Screenshot grounding data
· · · · ·

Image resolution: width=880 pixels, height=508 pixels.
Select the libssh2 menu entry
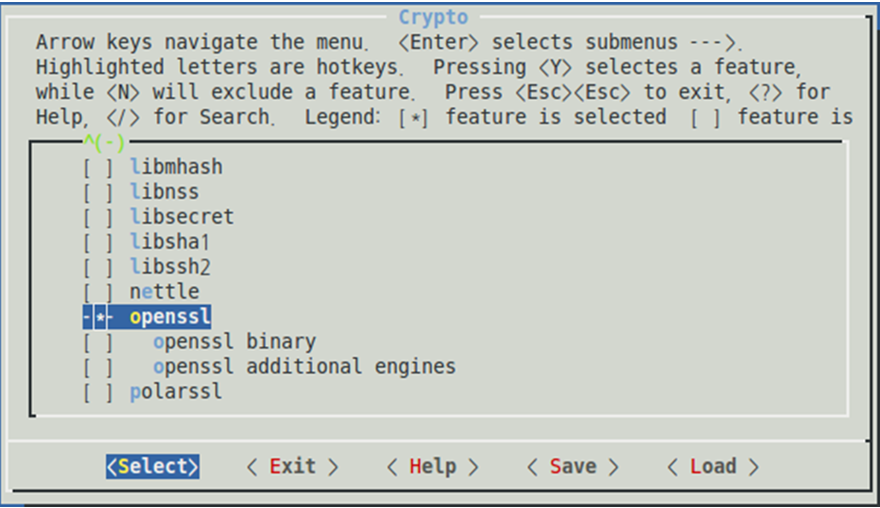(x=170, y=267)
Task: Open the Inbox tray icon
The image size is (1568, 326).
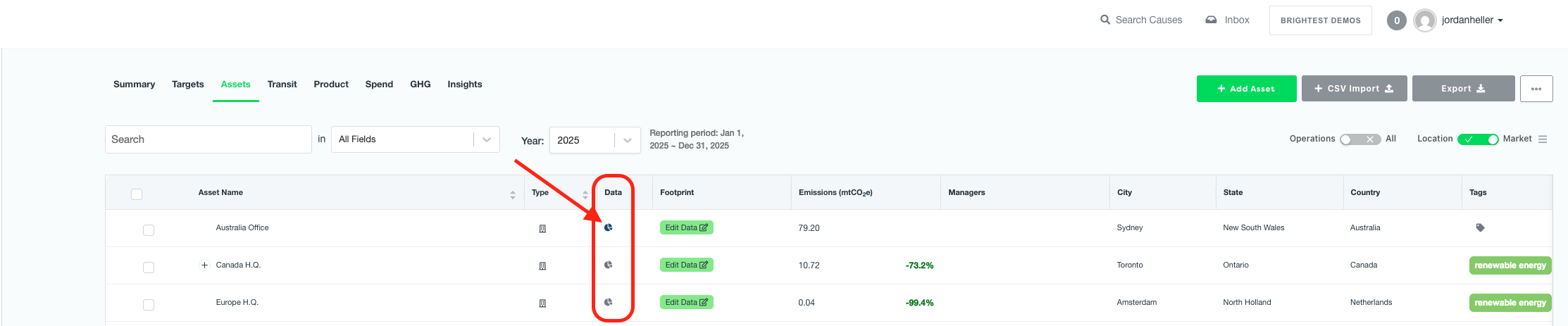Action: click(x=1211, y=20)
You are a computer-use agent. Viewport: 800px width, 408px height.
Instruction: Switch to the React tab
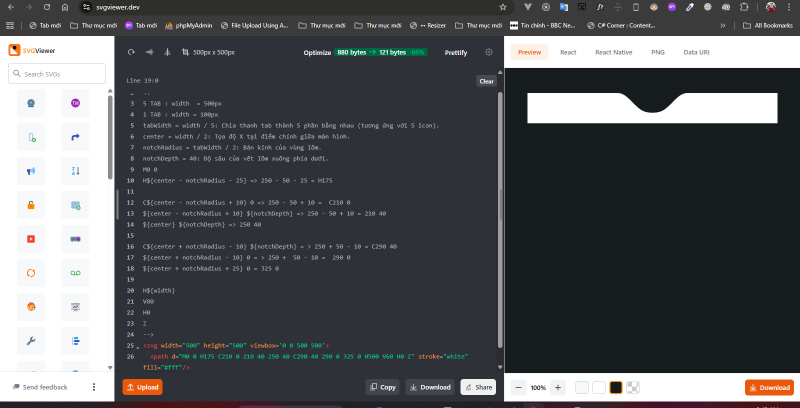pos(567,51)
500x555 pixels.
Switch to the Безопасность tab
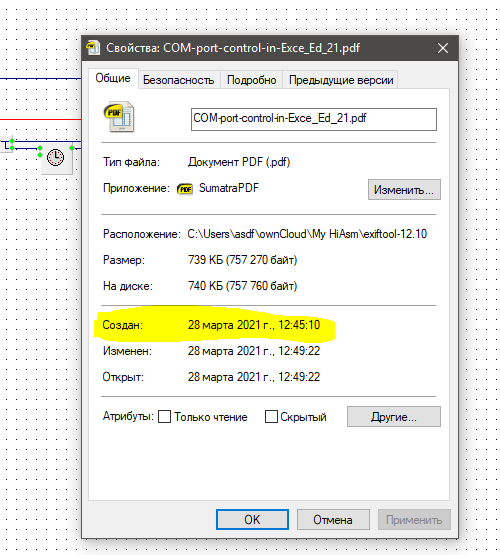click(x=179, y=80)
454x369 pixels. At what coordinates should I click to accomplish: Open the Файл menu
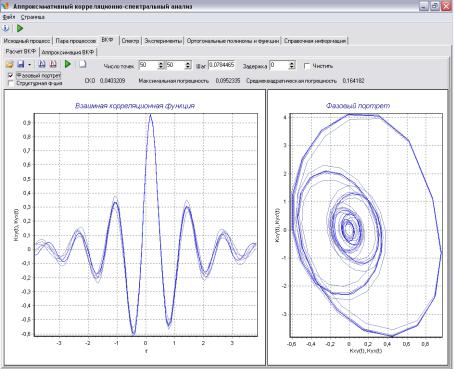pos(9,17)
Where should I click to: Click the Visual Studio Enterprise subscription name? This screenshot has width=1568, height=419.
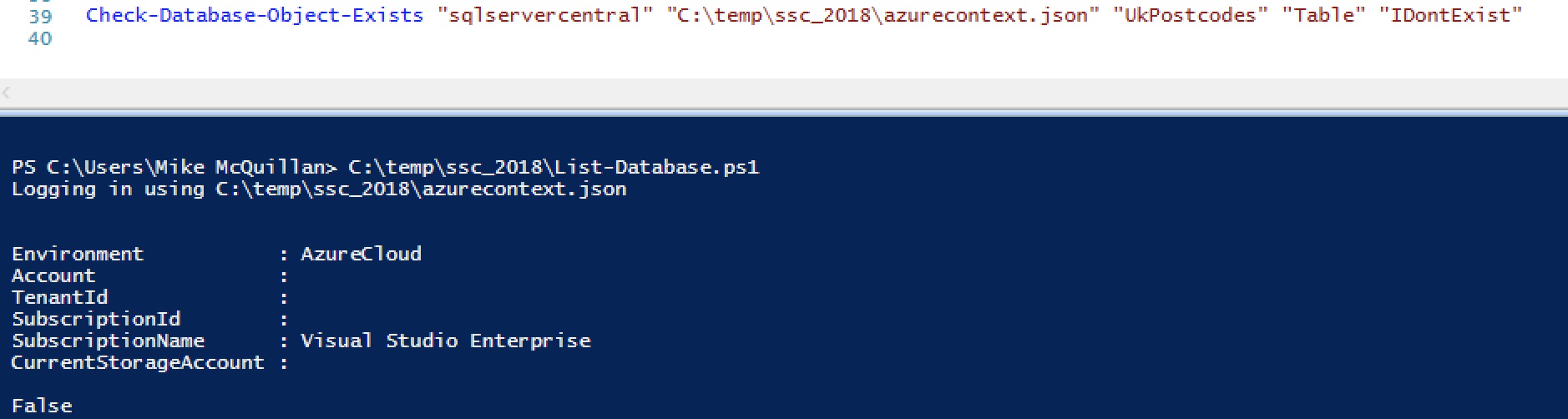pyautogui.click(x=445, y=341)
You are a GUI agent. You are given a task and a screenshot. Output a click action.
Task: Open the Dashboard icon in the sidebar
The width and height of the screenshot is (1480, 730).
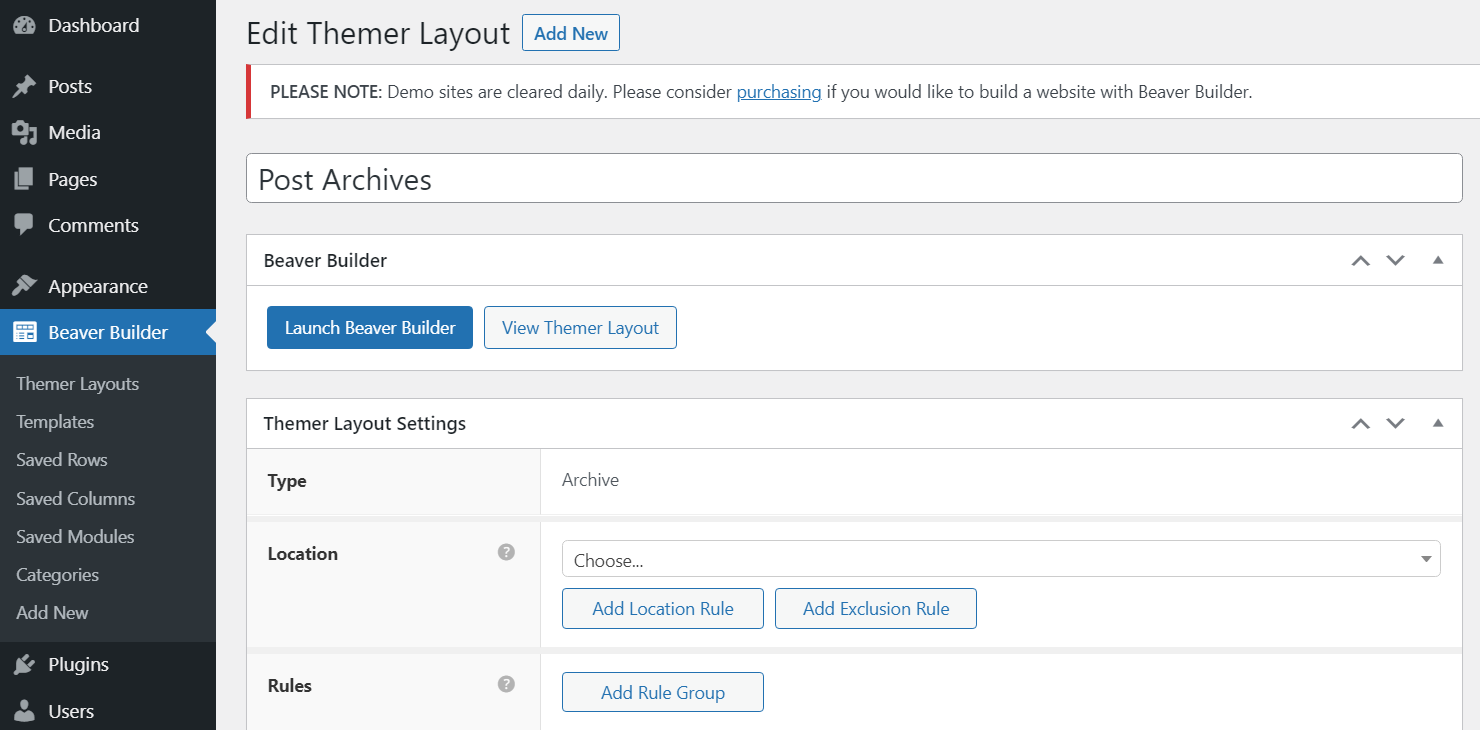tap(24, 24)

· · · · ·

■ The task: A single number is required: the count of lines in the data that contain the string "icon".

■ Response for this exercise: 2